TASK INSTRUCTIONS
Your output should be exactly the lines from the one containing "Task: Click the 立即创建账号 heading" through the final line of the following data, please, with no pictures.

DATA SUPPLIED
=====

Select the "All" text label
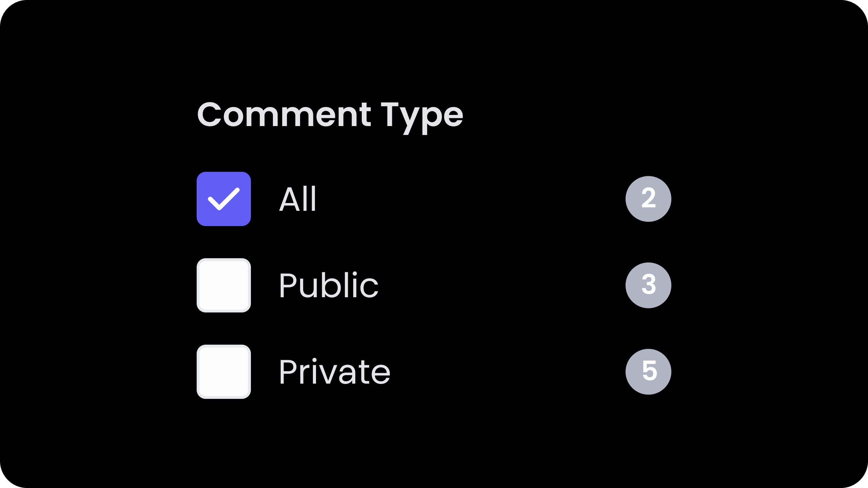Image resolution: width=868 pixels, height=488 pixels. [298, 199]
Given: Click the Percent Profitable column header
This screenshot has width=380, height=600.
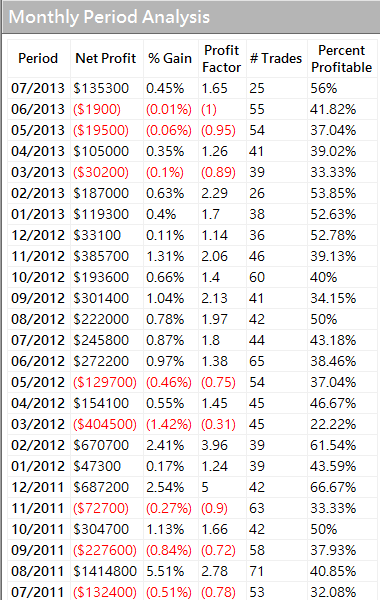Looking at the screenshot, I should tap(342, 59).
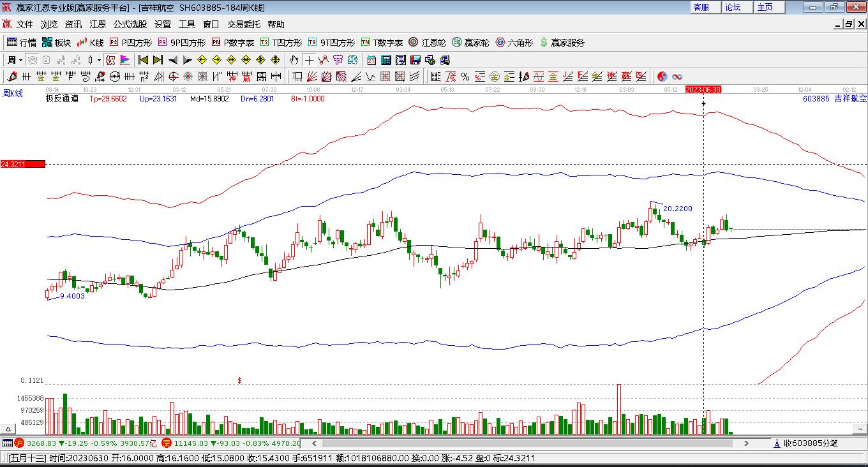Image resolution: width=868 pixels, height=467 pixels.
Task: Open the calculator icon in toolbar
Action: coord(386,60)
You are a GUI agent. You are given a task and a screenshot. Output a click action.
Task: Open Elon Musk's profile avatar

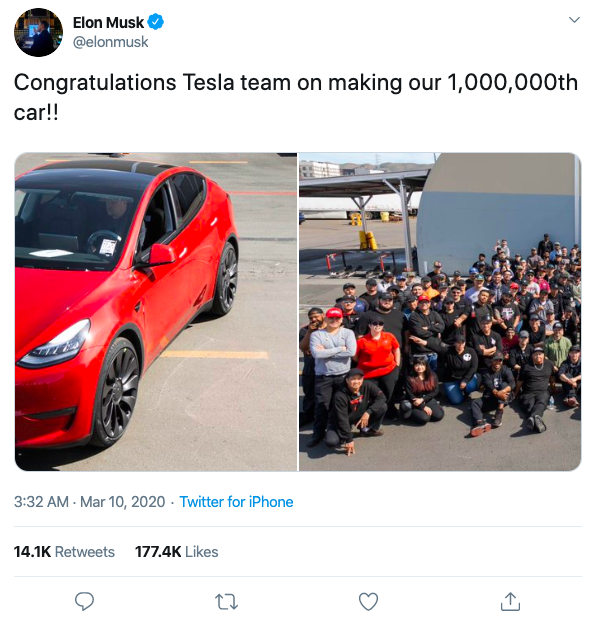38,32
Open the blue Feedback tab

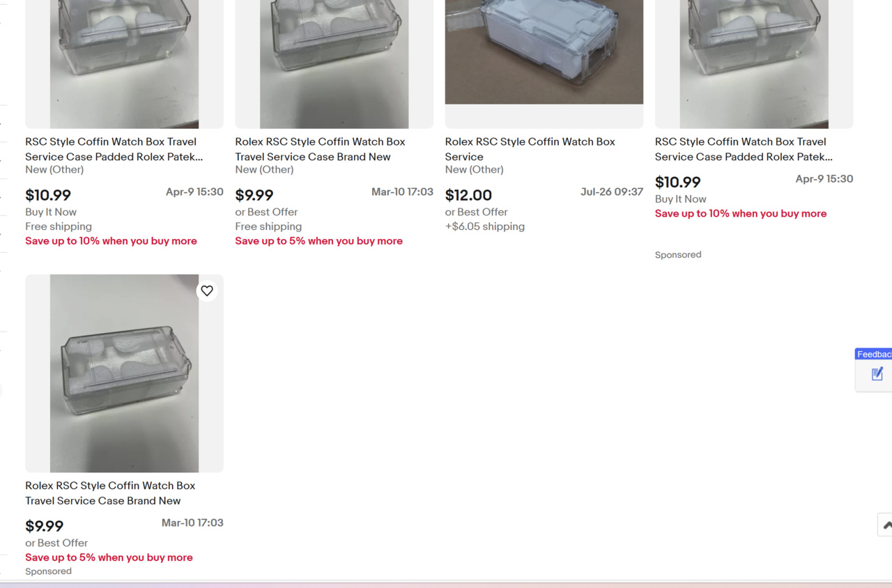(x=874, y=354)
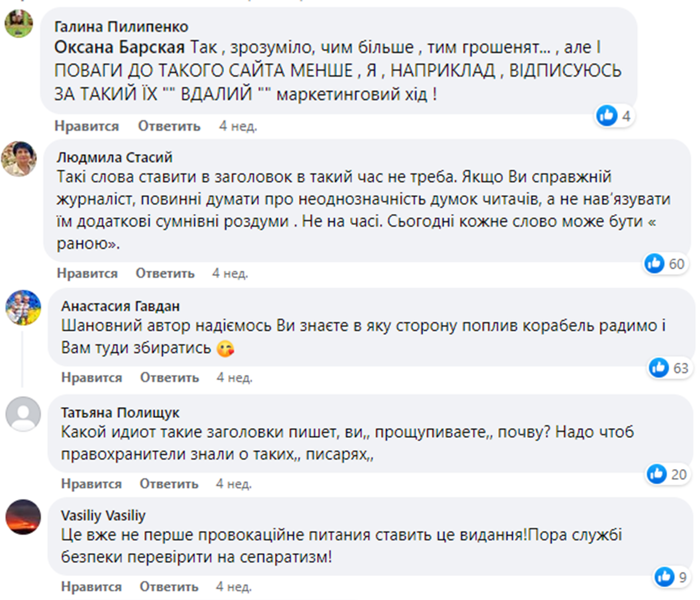This screenshot has height=600, width=700.
Task: Open Галина Пилипенко's profile avatar
Action: [19, 23]
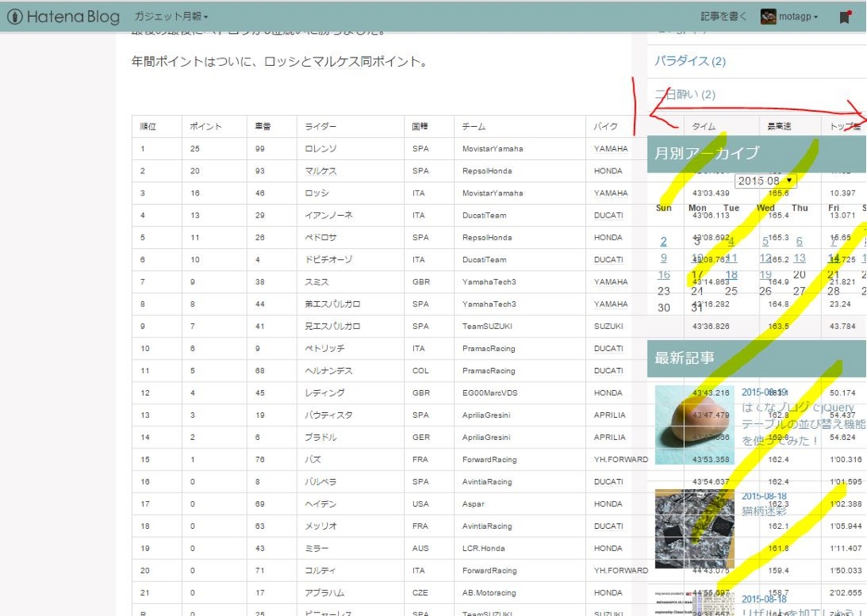This screenshot has width=867, height=616.
Task: Click the camouflage pattern article thumbnail
Action: point(694,529)
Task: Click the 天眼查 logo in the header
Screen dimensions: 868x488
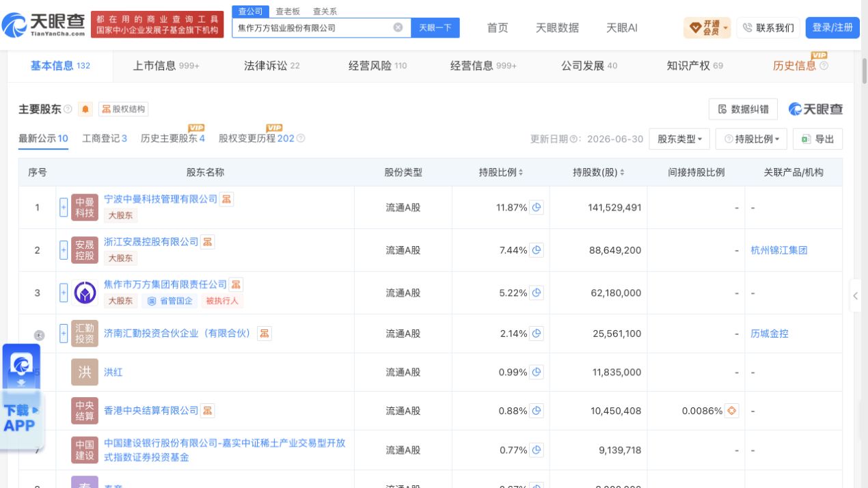Action: (x=44, y=25)
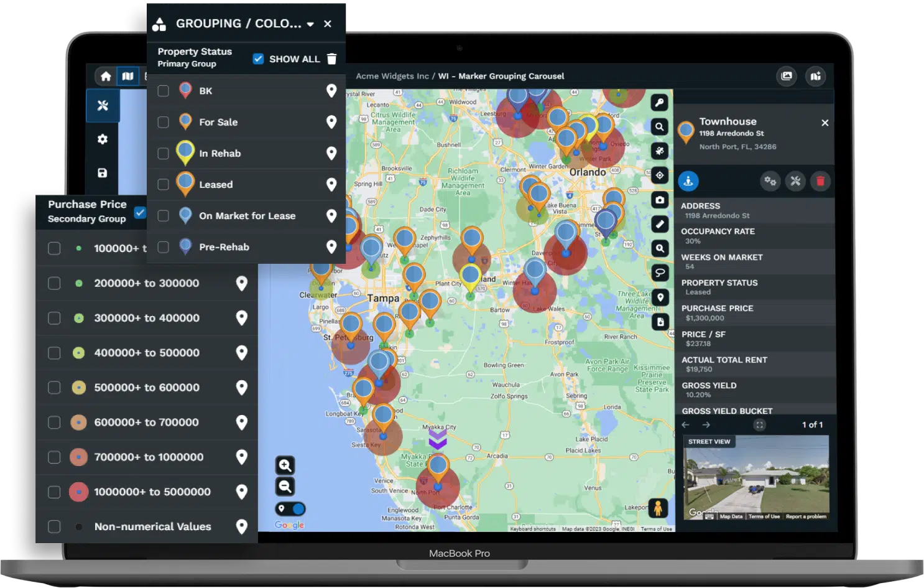Click the map zoom in magnifier
This screenshot has height=588, width=924.
click(x=285, y=465)
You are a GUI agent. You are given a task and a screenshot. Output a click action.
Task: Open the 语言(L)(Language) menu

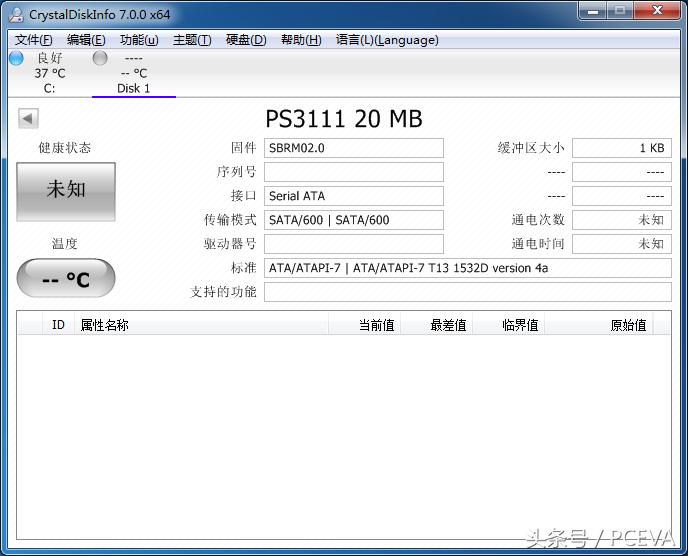point(387,40)
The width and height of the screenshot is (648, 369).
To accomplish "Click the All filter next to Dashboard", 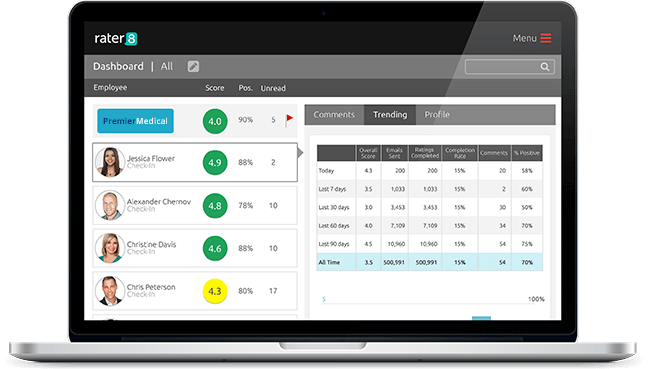I will (167, 66).
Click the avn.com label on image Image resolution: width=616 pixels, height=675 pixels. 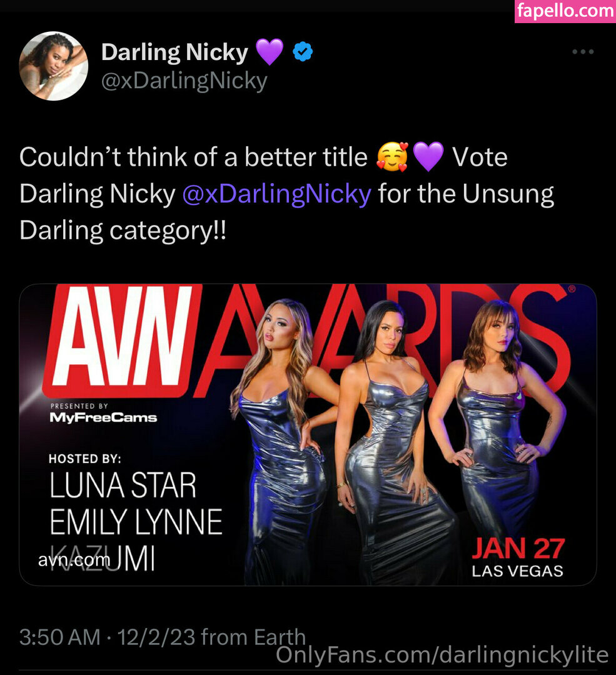[x=74, y=560]
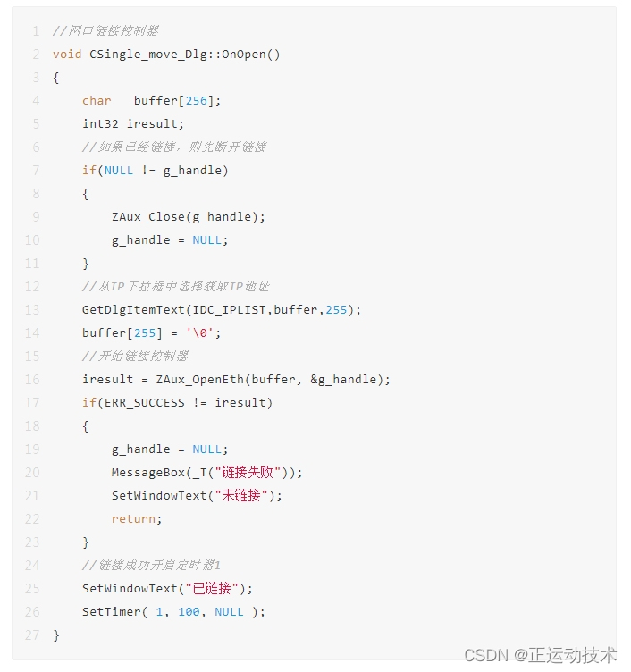Viewport: 631px width, 672px height.
Task: Click the SetTimer( 1, 100, NULL ) call
Action: (x=174, y=612)
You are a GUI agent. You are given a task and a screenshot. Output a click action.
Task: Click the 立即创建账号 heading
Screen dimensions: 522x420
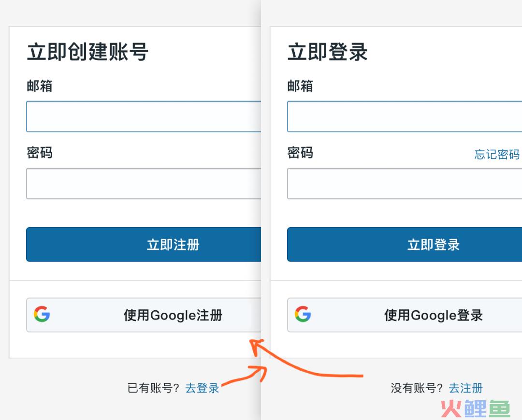click(87, 52)
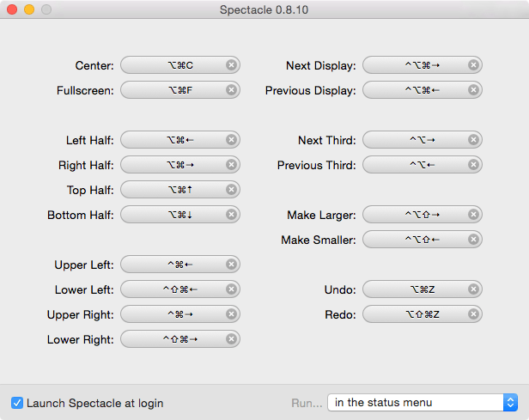Clear the Lower Right shortcut x icon
This screenshot has width=529, height=420.
(x=231, y=339)
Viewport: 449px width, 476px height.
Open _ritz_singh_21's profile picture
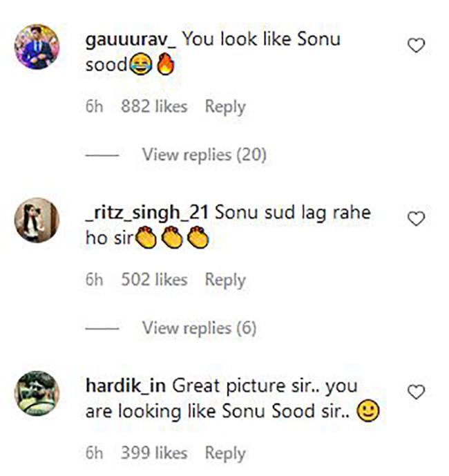(x=37, y=220)
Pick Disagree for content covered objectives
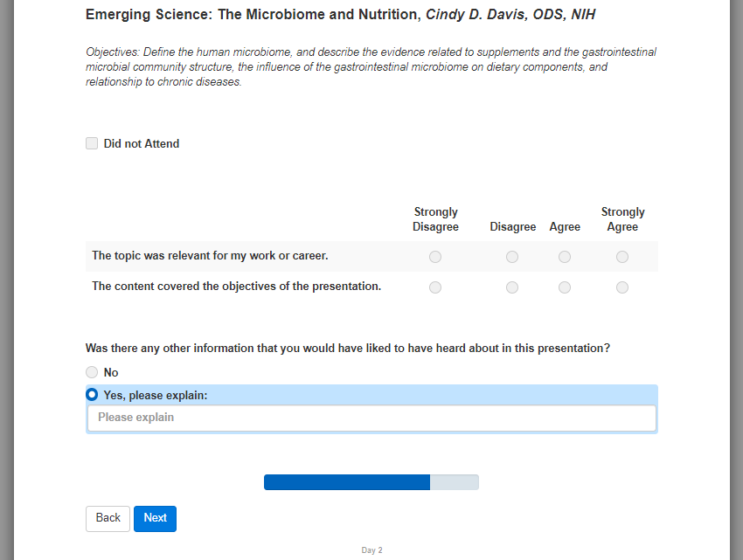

=====

RESULT OF THE TASK
Task: Click the 立即创建账号 heading
Screen dimensions: 522x420
click(87, 52)
Clear the Lower Right shortcut x icon
This screenshot has width=529, height=420.
(x=231, y=339)
Viewport: 449px width, 476px height.
Open _ritz_singh_21's profile picture
(x=37, y=220)
Pick Disagree for content covered objectives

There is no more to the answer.